Being a father in Saratoga County may appear disadvantageous in the event that you and the child’s mother are not married, or are seeking a divorce; many fathers assume that they have fewer rights than do mothers. However, the truth is that in the eyes of the law, mothers and fathers are treated equally when making decisions about legal and physical custody of a child. If you are a father and have questions about fathers’ rights and how your rights may affect your relationship with your child, contact The Colwell Law Group, LLC today to schedule your initial consultation.
You Have the Right to Seek Physical and Legal Custody with Your Child as a Father
As a father in Saratoga County, it is critical that you know that if you are separated from your child’s mother you have the right to seek physical or legal custody of your child (this is assuming that you have established paternity; if you have not, establishing paternity is the very first step you should take).
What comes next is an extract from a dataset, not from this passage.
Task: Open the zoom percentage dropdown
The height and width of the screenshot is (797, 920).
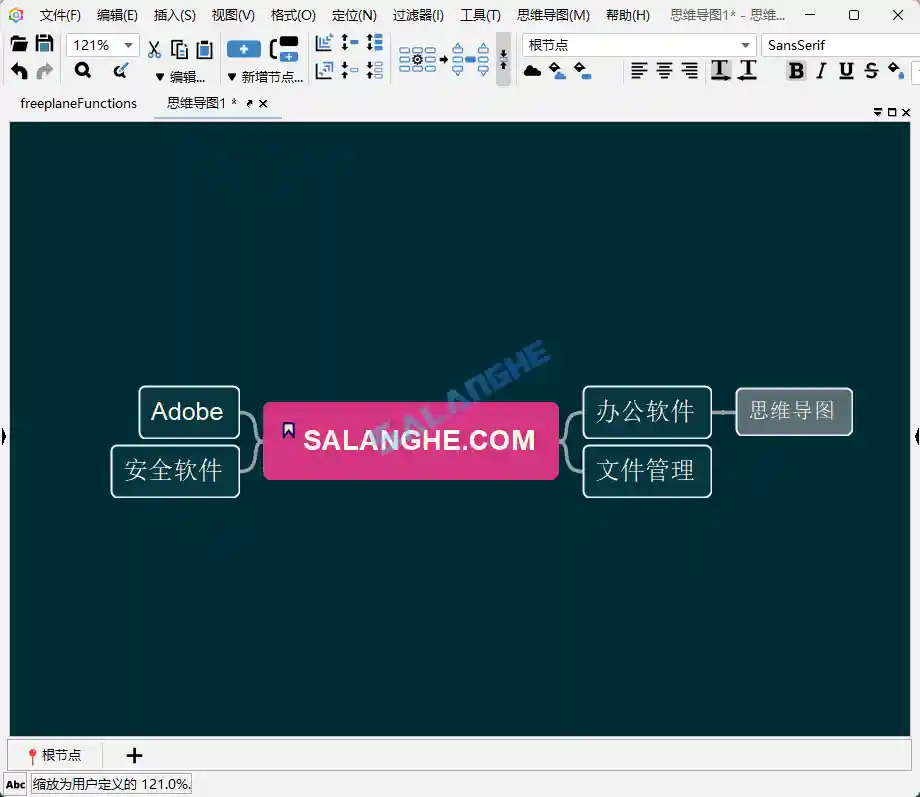Action: pyautogui.click(x=130, y=44)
Your right to seek physical and legal custody of your child is protected by the “best interests of the child” standard. This standard mandates that when an issue of physical or legal custody is being determined, the child’s best interests must be protected. The child’s best interests are deduced based on a number of factors, including:
- Which parent has served as the primary caregiver up to this point;
- The parenting skills of each parent;
- The child’s existing relationship with any siblings or other family members that they live with, or might potentially live with;
- The mental and physical health of each parent;
- Each parent’s willingness to cooperate with the other and foster a positive relationship between the child and the other parent; and
- In some cases, the preferences of the child.
There is no presumption that the child living with the mother is in the child’s best interests.